## Written instruction 1
For the Word-to-Markdown article below, state whether each statement agrees with it. Answer yes or no, and quote the deciding words. (a) The conversion uses Spire.Doc for .NET. (b) NuGet is the only way to get the DLL files. (c) The code examples are in Java.
## Written instruction 2
From the Word-to-Markdown article below, quote the passage starting at "C#: Convert Word" and ending at "installed via NuGet.".
## Written instruction 3
According to the Word-to-Markdown article below, who wrote it?

## Extract provided
+--

Spire.Office Knowledgebase Page 28 | E-iceblue

C#: Convert Word to Markdown

2024-10-31 06:06:12 Written by Koohji

Markdown, with its lightweight syntax, offers a streamlined approach to web content creation, collaboration, and document sharing, particularly in environments where tools like Git or Markdown-friendly editors are prevalent. By converting Word documents to Markdown files, users can enhance their productivity, facilitate easier version control, and ensure compatibility across different systems and platforms. In this article, we will explore the process of converting Word documents to Markdown files using Spire.Doc for .NET, providing simple C# code examples.

Install Spire.Doc for .NET

To begin with, you need to add the DLL files included in the Spire.Doc for .NET package as references in your .NET project. The DLL files can be either downloaded from this link or installed via NuGet.

+--

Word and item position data
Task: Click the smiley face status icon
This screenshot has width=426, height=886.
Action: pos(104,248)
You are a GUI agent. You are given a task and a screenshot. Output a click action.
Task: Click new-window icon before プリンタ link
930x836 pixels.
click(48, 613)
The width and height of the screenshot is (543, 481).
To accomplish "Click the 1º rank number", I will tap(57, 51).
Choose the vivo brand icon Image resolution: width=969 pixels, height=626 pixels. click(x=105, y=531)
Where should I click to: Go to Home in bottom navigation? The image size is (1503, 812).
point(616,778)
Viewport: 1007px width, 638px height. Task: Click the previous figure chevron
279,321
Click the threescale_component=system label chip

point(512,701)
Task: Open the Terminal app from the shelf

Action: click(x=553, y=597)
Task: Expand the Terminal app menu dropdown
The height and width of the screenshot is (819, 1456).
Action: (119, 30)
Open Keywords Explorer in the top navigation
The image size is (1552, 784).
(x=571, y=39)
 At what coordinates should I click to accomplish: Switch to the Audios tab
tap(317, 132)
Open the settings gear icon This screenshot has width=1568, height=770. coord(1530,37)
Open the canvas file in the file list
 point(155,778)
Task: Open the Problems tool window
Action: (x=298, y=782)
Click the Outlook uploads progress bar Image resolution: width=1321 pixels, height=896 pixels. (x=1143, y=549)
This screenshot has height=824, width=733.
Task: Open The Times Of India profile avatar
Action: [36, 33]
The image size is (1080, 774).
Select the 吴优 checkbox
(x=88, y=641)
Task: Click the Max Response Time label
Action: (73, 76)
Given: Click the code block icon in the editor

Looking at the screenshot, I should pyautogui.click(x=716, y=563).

+--

## Task output 1
(a) Yes: "converting Word documents to Markdown files using Spire.Doc for .NET"
(b) No: "The DLL files can be either downloaded from this link or installed via NuGet."
(c) No: "providing simple C# code examples"

## Task output 2
C#: Convert Word to Markdown

2024-10-31 06:06:12 Written by Koohji

Markdown, with its lightweight syntax, offers a streamlined approach to web content creation, collaboration, and document sharing, particularly in environments where tools like Git or Markdown-friendly editors are prevalent. By converting Word documents to Markdown files, users can enhance their productivity, facilitate easier version control, and ensure compatibility across different systems and platforms. In this article, we will explore the process of converting Word documents to Markdown files using Spire.Doc for .NET, providing simple C# code examples.

Install Spire.Doc for .NET

To begin with, you need to add the DLL files included in the Spire.Doc for .NET package as references in your .NET project. The DLL files can be either downloaded from this link or installed via NuGet.

## Task output 3
Koohji